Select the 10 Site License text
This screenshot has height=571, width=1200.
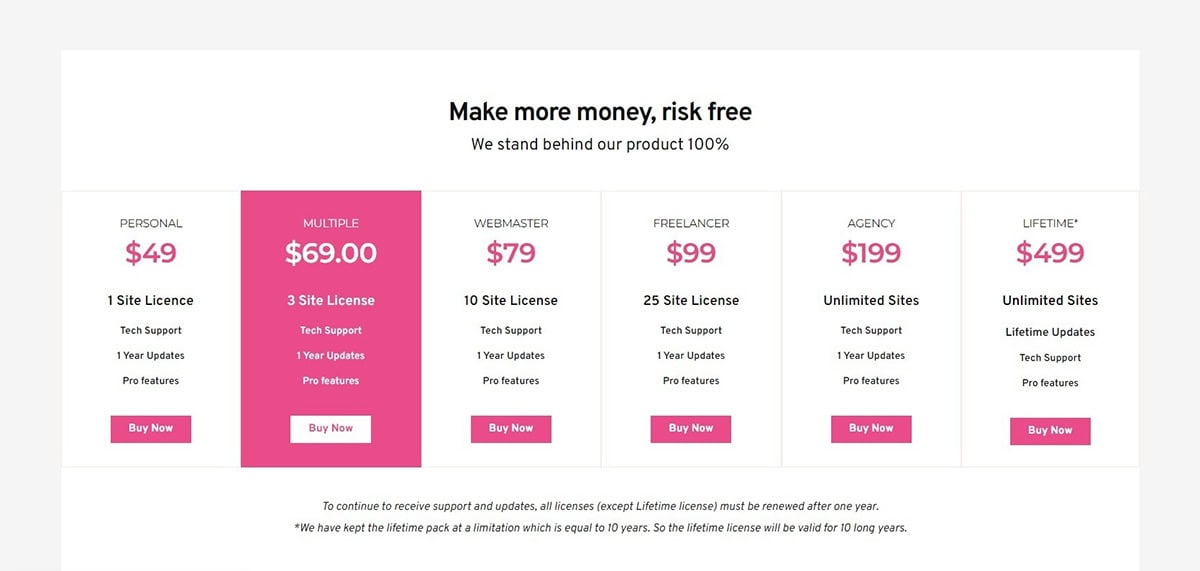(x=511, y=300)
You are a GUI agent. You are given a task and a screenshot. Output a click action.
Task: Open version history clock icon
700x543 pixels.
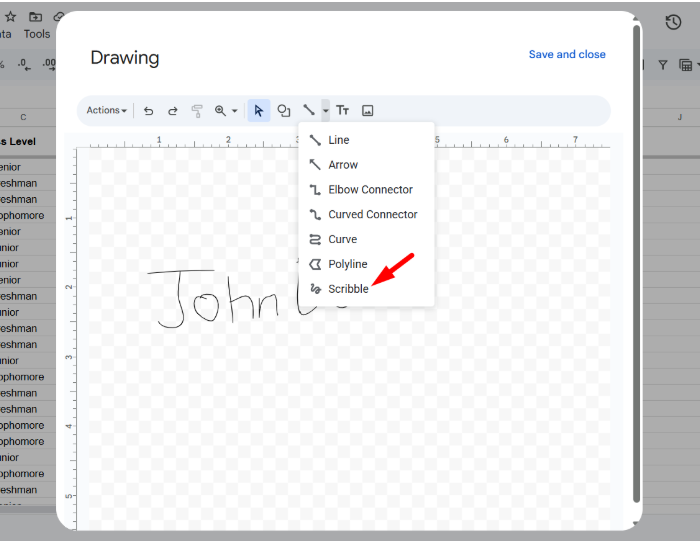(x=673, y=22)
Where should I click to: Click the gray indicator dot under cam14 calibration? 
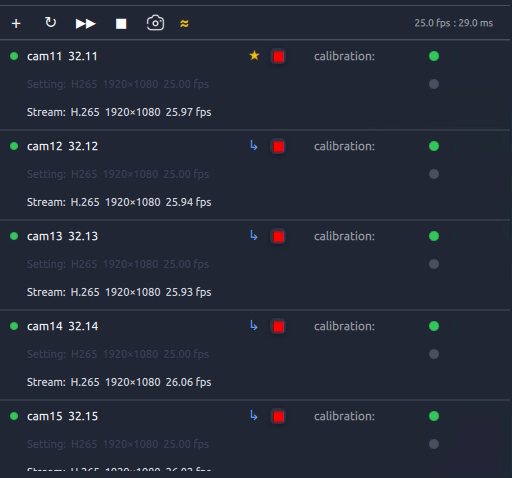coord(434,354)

...

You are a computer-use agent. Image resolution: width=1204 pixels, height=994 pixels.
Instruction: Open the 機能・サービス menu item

Task prompt:
Wherever the word "agent" appears in a line of the data above, copy that line.

Task response:
You are a GUI agent. You are given a task and a screenshot. Output a click action.
You are a computer-use agent. Image resolution: width=1204 pixels, height=994 pixels.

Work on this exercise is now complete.